[Stored data]
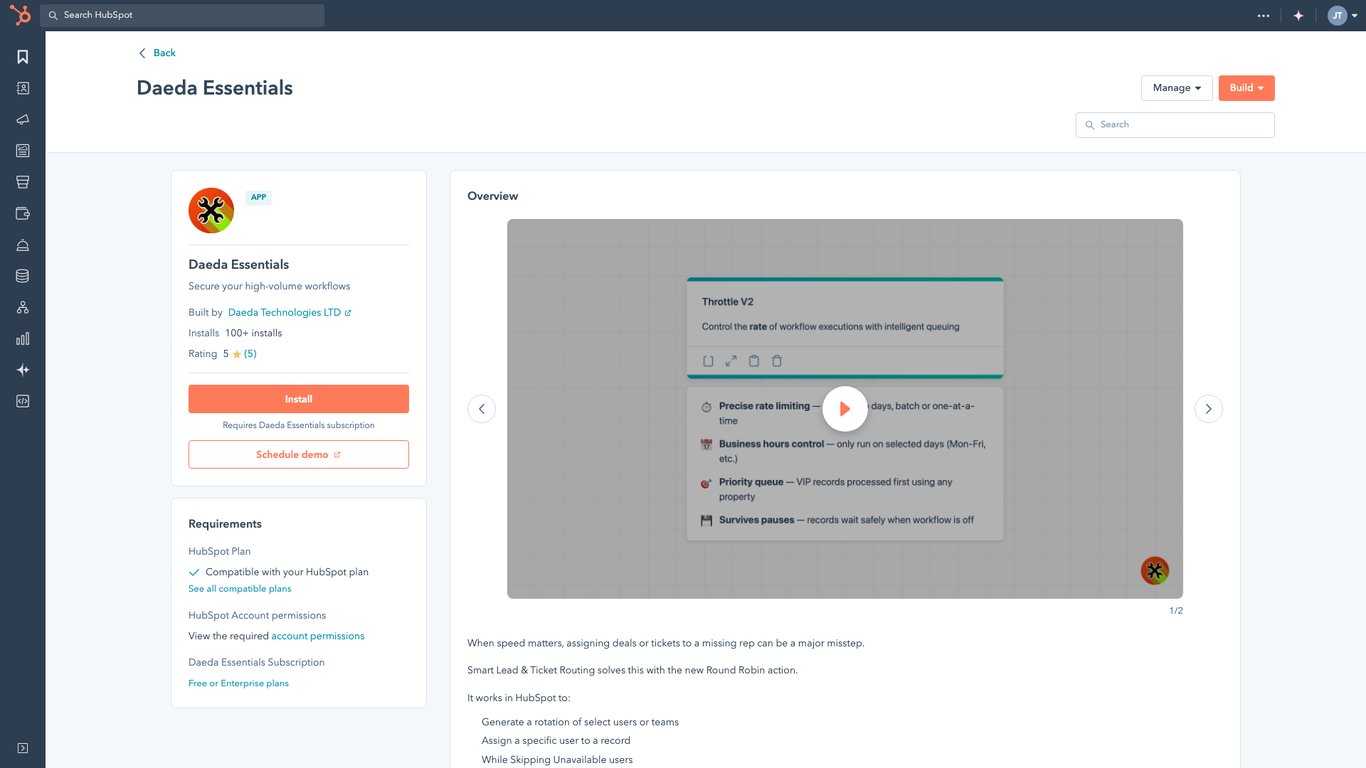Click the app page search field
The width and height of the screenshot is (1366, 768).
[1174, 124]
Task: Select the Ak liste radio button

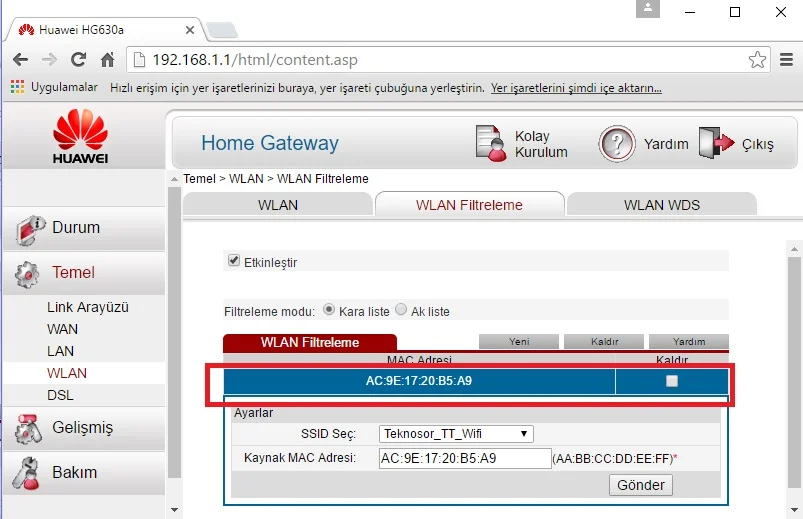Action: point(402,311)
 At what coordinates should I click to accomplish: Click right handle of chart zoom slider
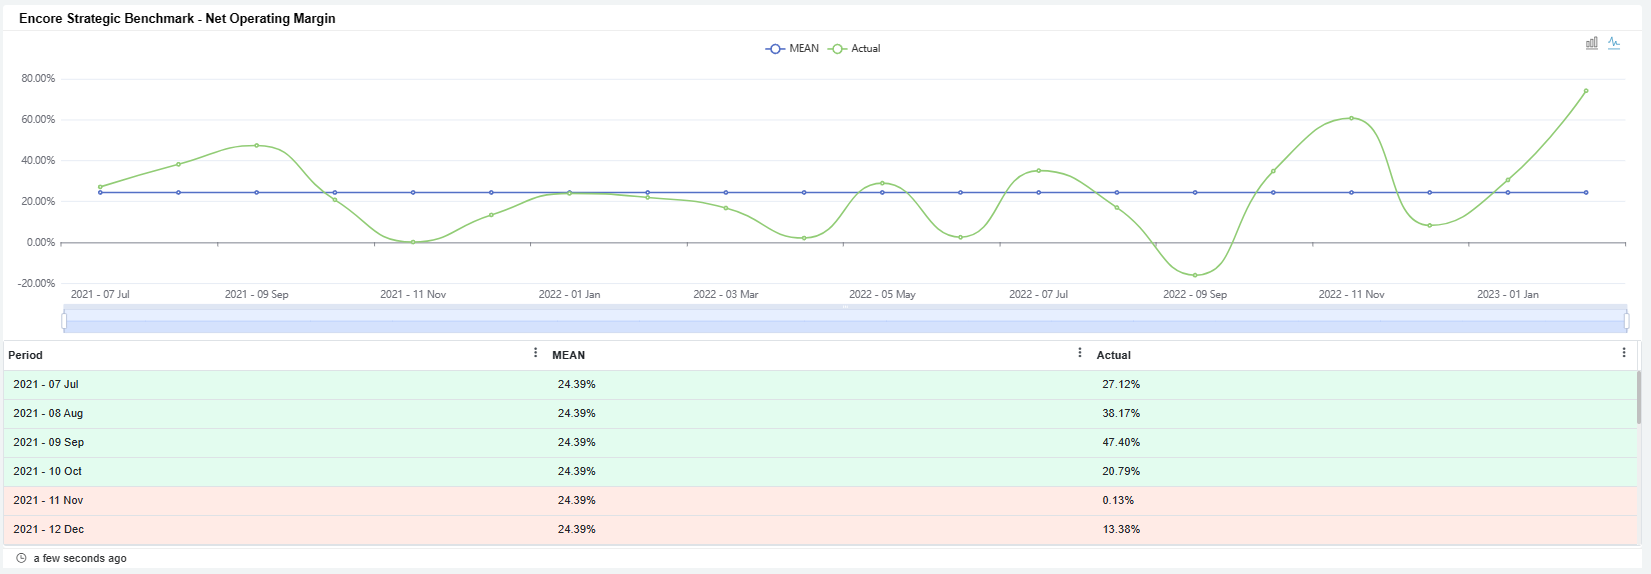1626,320

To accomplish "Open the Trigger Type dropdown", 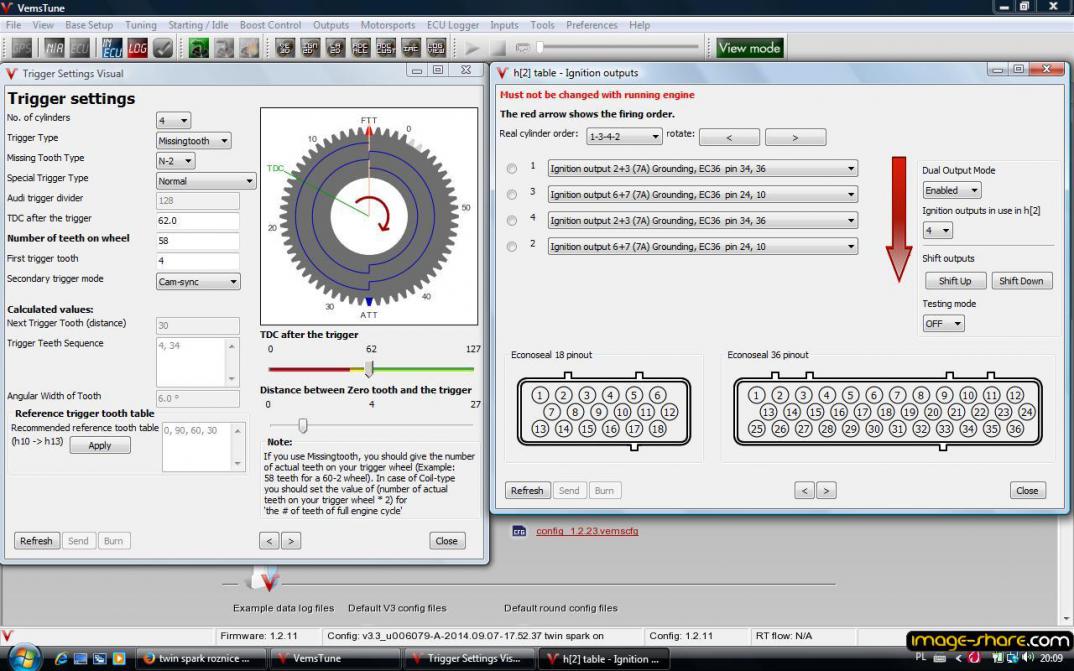I will point(194,141).
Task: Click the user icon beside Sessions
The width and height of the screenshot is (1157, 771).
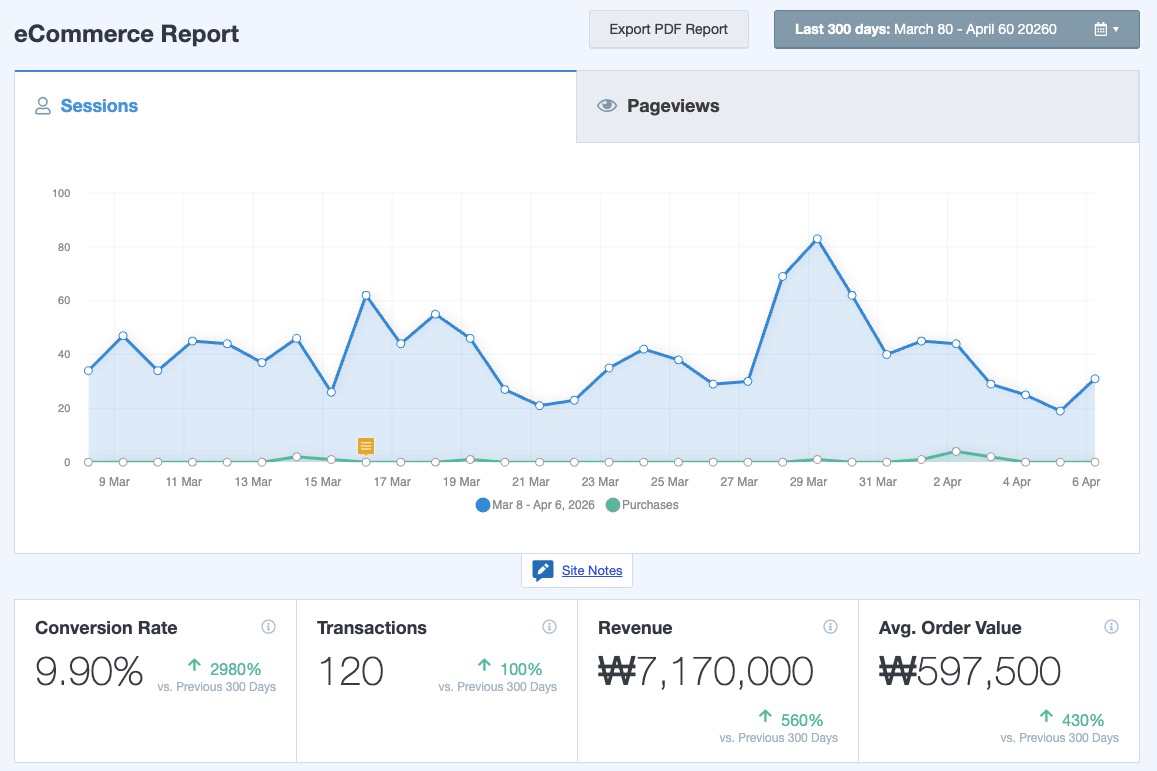Action: point(43,106)
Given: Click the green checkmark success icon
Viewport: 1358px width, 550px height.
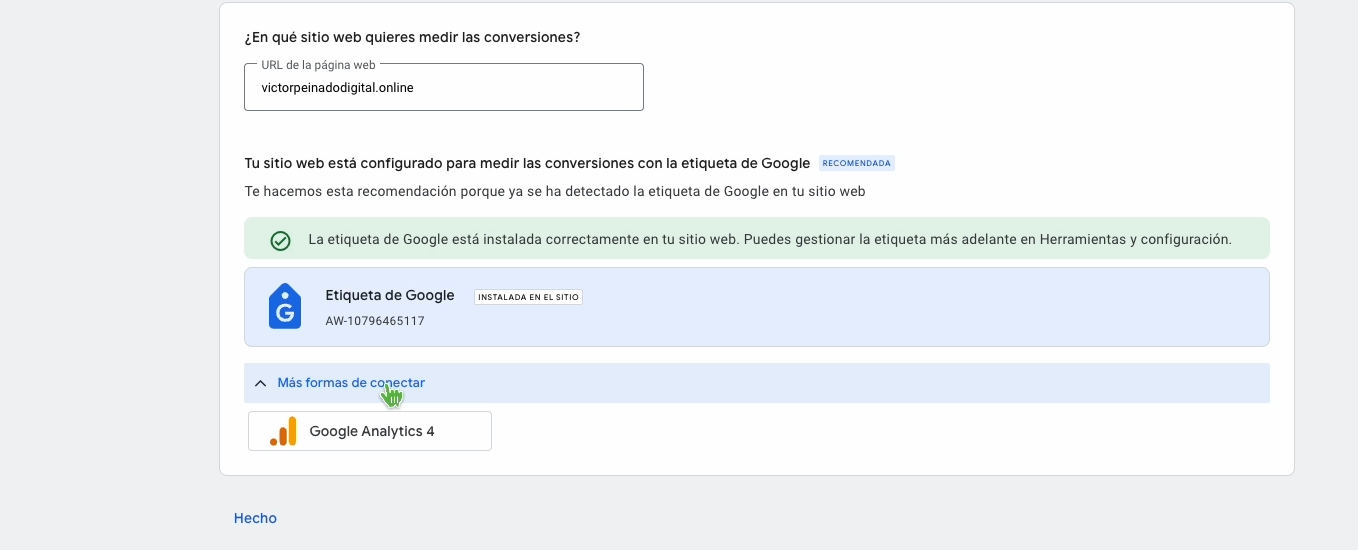Looking at the screenshot, I should pos(280,241).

**Work required:**
Only the lines from the one containing "Given: Click the green checkmark success icon" through the last line of the entries belong in the answer, given again exactly. Images stay out.

**Solution to this exercise:**
Given: Click the green checkmark success icon
Viewport: 1358px width, 550px height.
Looking at the screenshot, I should pos(280,241).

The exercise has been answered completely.